■ WHAT IS ASKED
[1] According to the excerpt, why is it safest to build a Map first?
[2] Reproduce the passage of the excerpt between "Because typeId is" and "comment is present.", inclusive.

■ TEXT EXTRACT
Because typeId is a reference ID rather than an array index, it is safest to
build a Map first.
You can now also use types[].tag and typedefs[], so a type name or typedef
alias can be recovered even when no ffi:type:... comment is present.
In the example below, comments are treated as optional extra FFI hints, while
the JSON payload itself is the primary source of naming information.
import { dumpJson } from 'chibicc-dumper';
interface DumpHeaderComment {
readonly text: string;
}
interface DumpMember {
readonly name: string | null;
readonly typeId: number;
readonly headerComments?: readonly DumpHeaderComment[];
}
interface DumpType {
readonly id: number;
readonly kind: string;
readonly tag?: string;
readonly isUnsigned?: boolean;
readonly baseTypeId?: number;
readonly members?: readonly DumpMember[];
}
interface DumpTypedef {
readonly name: string;
readonly typeId: number;
}
interface DumpGlobal {
readonly name: string;
readonly typeId: number;
readonly headerComments?: readonly DumpHeaderComment[];
}
interface DumpResult {
readonly types: readonly DumpType[];
readonly typedefs?: readonly DumpTypedef[];
readonly ast?: {
readonly globals: readonly DumpGlobal[];
};
}
const scalarKinds = new Set([
'TY_CHAR',
'TY_SHORT',
'TY_INT',
'TY_LONG',
'TY_FLOAT',
'TY_DOUBLE',
'TY_LDOUBLE',
'TY_ENUM',
]);
const findFfiAnnotation = (
comments: readonly DumpHeaderComment[] | undefined
): string | undefined =>
comments
?.map((comment) => comment.text.trim())
.find((text) => text.startsWith('ffi:'));
const renderStructLiteral = (
members: readonly DumpMember[],
typeById: ReadonlyMap<number, DumpType>,
seen: ReadonlySet<number>
): string => {
const lines = members.map((member) => {
if (member.name === null) {
throw new Error('Anonymous members need custom handling.');
}
const annotation = findFfiAnnotation(member.headerComments);
const annotationLine = annotation ? ` /** ${annotation} */\n` : '';
return `${annotationLine} ${member.name}: ${renderType(member.typeId, typeById, seen)};`;
});
return `{\n${lines.join('\n')}\n}`;
};
const renderExampleObjectLiteral = (
members: readonly DumpMember[],
typeById: ReadonlyMap<number, DumpType>,
seen: ReadonlySet<number>
): string => {
const lines = members.map((member) => {
if (member.name === null) {
throw new Error('Anonymous members need custom handling.');
}
return ` ${member.name}: ${renderExampleValue(member.typeId, typeById, seen)},`;
});
return `{\n${lines.join('\n')}\n}`;
};
const renderType = (
typeId: number,
typeById: ReadonlyMap<number, DumpType>,
seen: ReadonlySet<number> = new Set()

■ GIVEN INFORMATION
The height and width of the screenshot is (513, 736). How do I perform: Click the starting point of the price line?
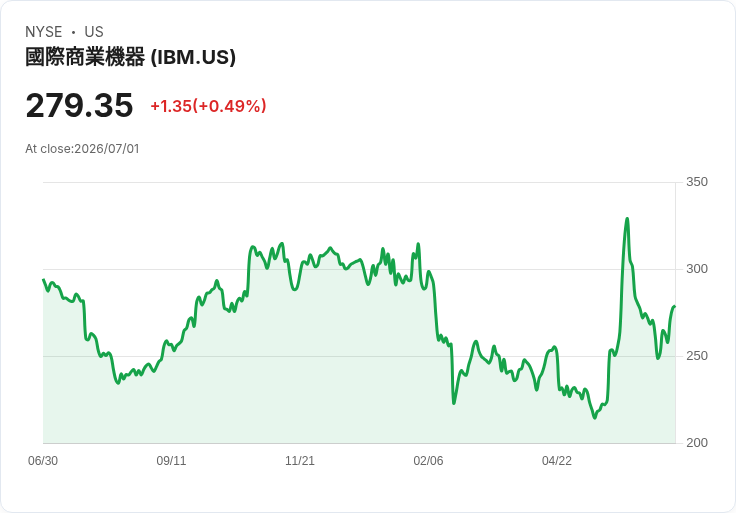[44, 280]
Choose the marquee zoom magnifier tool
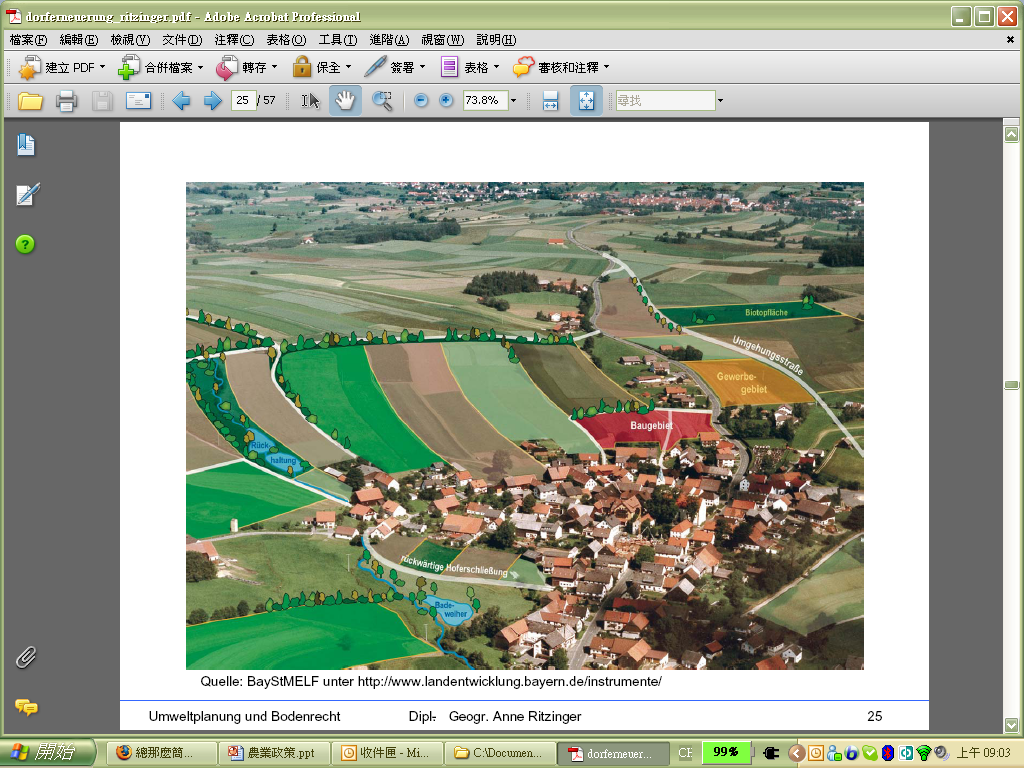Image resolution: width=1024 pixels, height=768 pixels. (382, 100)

■ COMPLETED EXERCISE
[1] Because typeId is a reference ID rather than an array index.

[2]
Because typeId is a reference ID rather than an array index, it is safest to
build a Map first.
You can now also use types[].tag and typedefs[], so a type name or typedef
alias can be recovered even when no ffi:type:... comment is present.